Connecticut Sen. Chris Murphy said he would remain on the Senate floor "until we get some signal, some sign that we can come together," as he also evoked the Newtown school shooting in his state in 2012. His plea came as presumptive Republican presidential candidate Donald Trump said he would meet with the National Rifle Association about the terror watch list and gun purchases.
"For those of us that represent Connecticut, the failure of this body to do anything, anything at all in the face of that continued slaughter isn't just painful to us, it's unconscionable," Murphy said.
Twenty children and six educators died in the shooting at Sandy Hook Elementary School on Dec. 14, 2012. Murphy said he cannot look into the eyes of those children's relatives and tell them that Congress has done nothing since.
Oregon Sen. Ron Wyden joined the filibuster on Wednesday, talking at length about a recent visit to Umpqua Community College in Roseburg. A student killed a teacher and 8 students before taking his own life October 1.
"Mass shootings are now happening like clockwork in America," Wyden said. "Communities being torn apart by unspeakable gun violence - like clockwork. In this building, we come together now for moments of silence honoring the victims of these shooting - like clockwork. And like clockwork this Congress does nothing about it."

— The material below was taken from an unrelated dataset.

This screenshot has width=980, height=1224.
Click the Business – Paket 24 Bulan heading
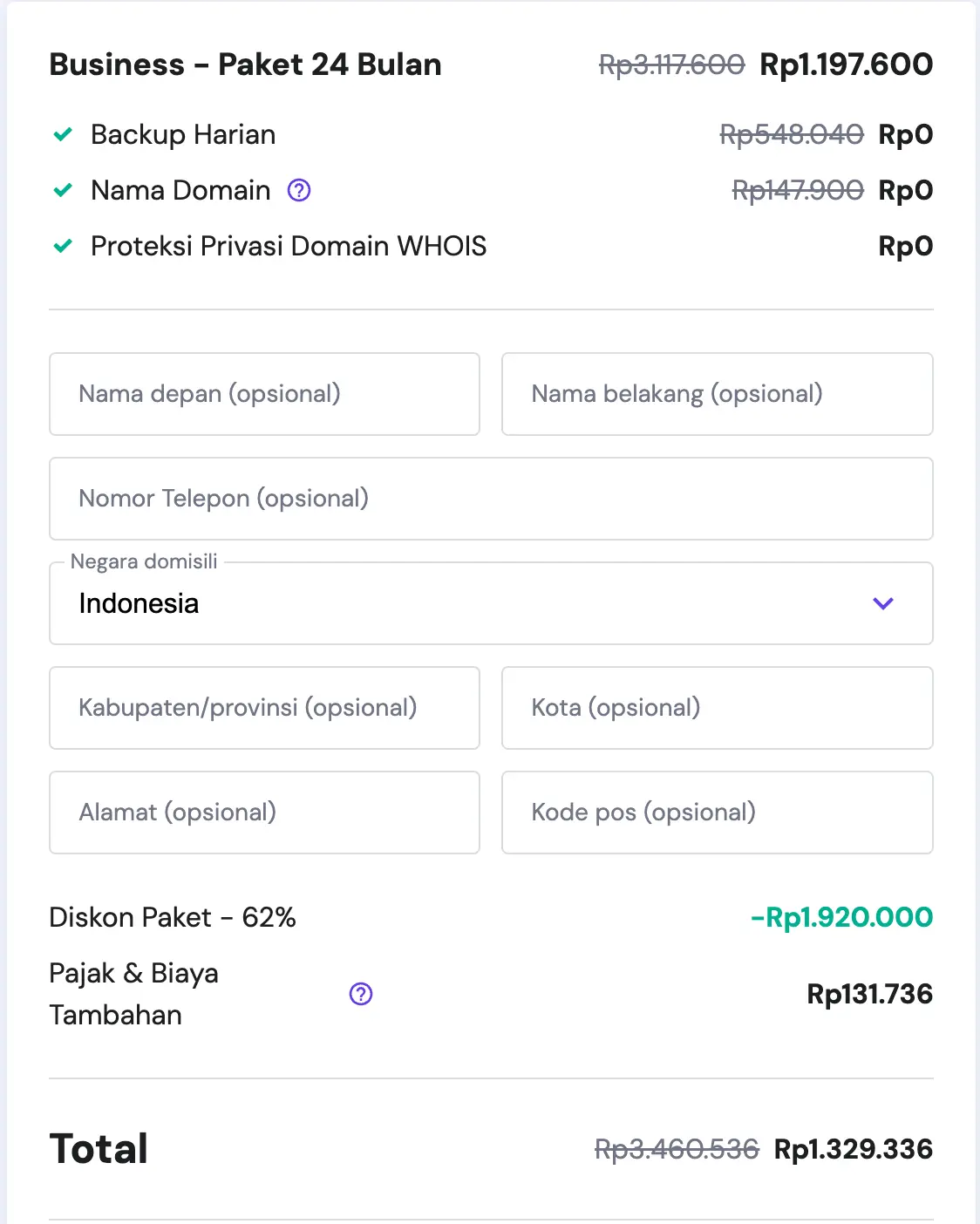[245, 65]
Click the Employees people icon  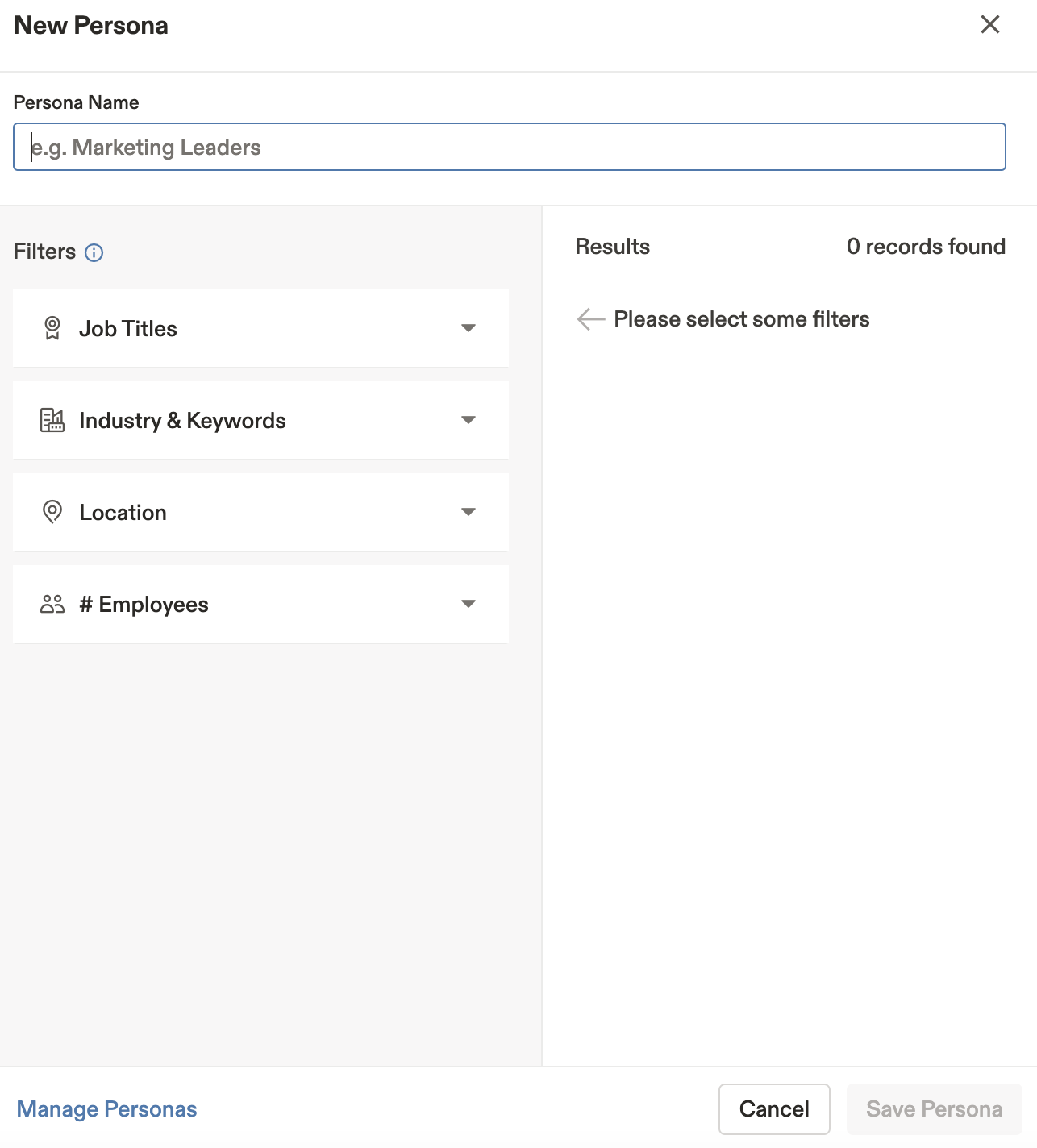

The election-year fight over gun control pits strong proponents of the Second Amendment right to bear arms against those arguing for greater restrictions on the ability to obtain weapons. Trump, who has the endorsement of the National Rifle Association, told a rally in Georgia: "I'm going to save your Second Amendment."
Since the Sunday morning shooting in Orlando, Democrats have revived their push for gun control legislation but face fierce opposition.
It's been nearly a decade since Congress made any significant changes to federal gun laws. In April 2007, Congress passed a law to strengthen the instant background check system after a gunman at Virginia Tech was able to purchase his weapons because his mental health history was not in the instant background check database. Thirty-two people died in the shooting.
The law increased the quantity and quality of records entered into the system, but the amount of money provided to help states improve their contributions has lagged well below what was originally envisioned.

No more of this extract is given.